Lapham's Quarterly
Four times a year the editors seize upon the most urgent question then current in the headlines - foreign war, financial panic, separation of church and state - and find answers to that question from authors whose writings have passed the test of time.
Lapham is betting that there is a market for a quarterly, themed journal that publishes mostly fiction and nonfiction primary sources. Its initial, Winter 2008, issue on States of War features, among many other things: Luigi Guicciardini in Rome in 1527, Leo Tolstoy on Moscow in 1812, Mark Twain from New York in 1905, Tsar Nicholas II in St. Petersburg and Kaiser Wilhelm II in Berlin in 1914, General George Patton in East Anglia in 1944, Curzio Malaparte in the Ukraine in 1944, William Laurence at Nagasaki in 1945, and the CIA on Guatemala in 1954. The issue concludes with selected interpretive essays. Update: Timothy Noah jumps the snark in:"Lewis Lapham Mad Libs," Slate, 13 November.

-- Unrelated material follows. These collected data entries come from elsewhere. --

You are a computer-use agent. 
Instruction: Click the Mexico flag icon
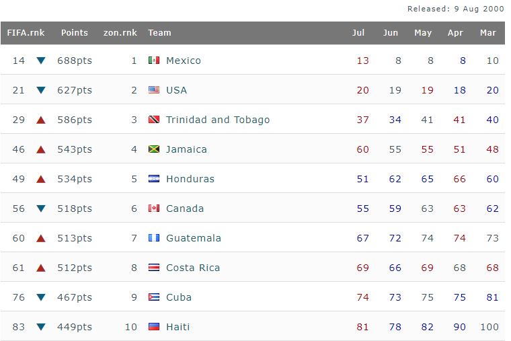[x=154, y=61]
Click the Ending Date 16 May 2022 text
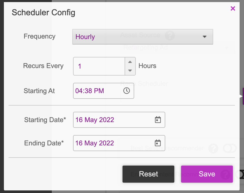The image size is (244, 193). tap(95, 143)
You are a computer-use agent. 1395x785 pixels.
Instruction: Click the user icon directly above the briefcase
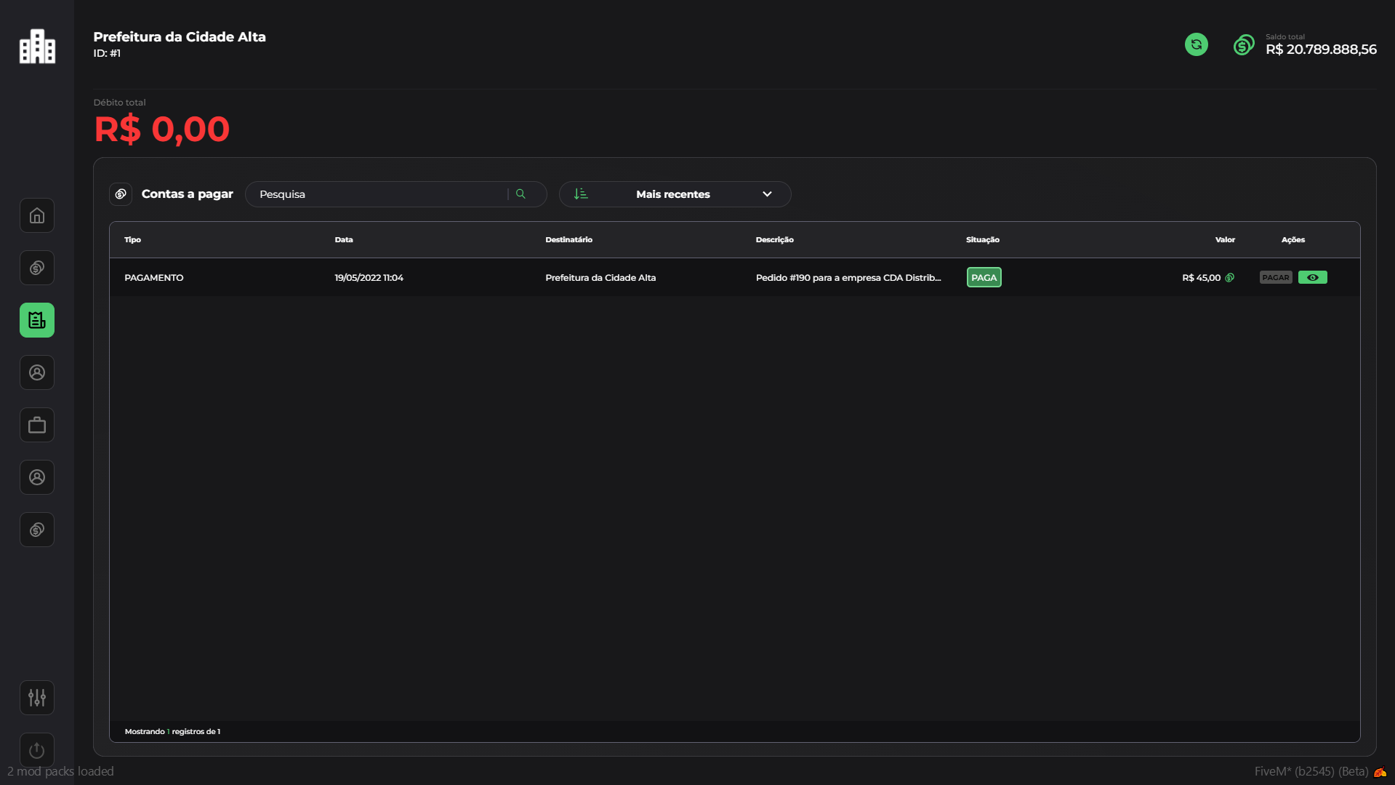click(x=37, y=372)
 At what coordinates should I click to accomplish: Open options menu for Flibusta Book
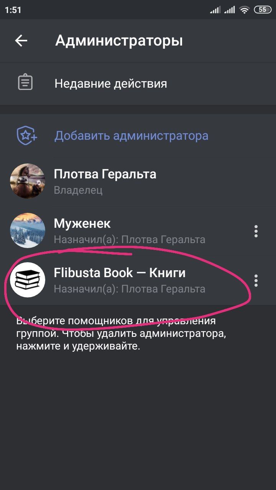256,281
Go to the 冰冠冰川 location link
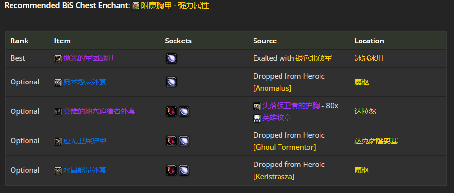454x193 pixels. [x=369, y=58]

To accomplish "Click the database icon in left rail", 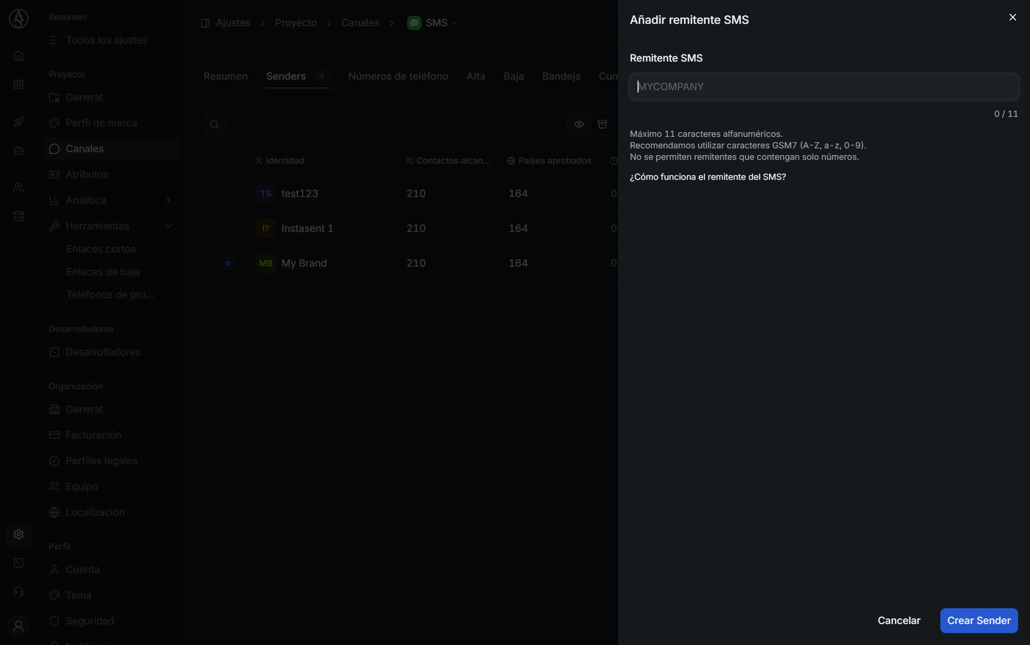I will pyautogui.click(x=19, y=216).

In addition to its print run, Lapham's Quarterly's online presence includes two blogs: Déjà vu and Paper Trails. So, who does Lapham invite to the Quarterly's gala launch in NYC? The Cliopatricians? No. He invites Glenn Reynolds! Lapham must have meant to invite Jonathan Reynolds and got the brothers confused. It reminds me of the old -- surely false -- rumor that Columbia University trustees meant to hire Dwight Eisenhower's brother, Milton, as its new president in 1948. Milton Eisenhower was then President at Kansas State and would later serve as President at Penn State and Johns Hopkins. But there was confusion between the trustees' decision and the public relations office, which had never heard of Milton Eisenhower. So, when the pr office released its story, it was too late and Dwight Eisenhower became Columbia's none-too-obvious choice for its new president.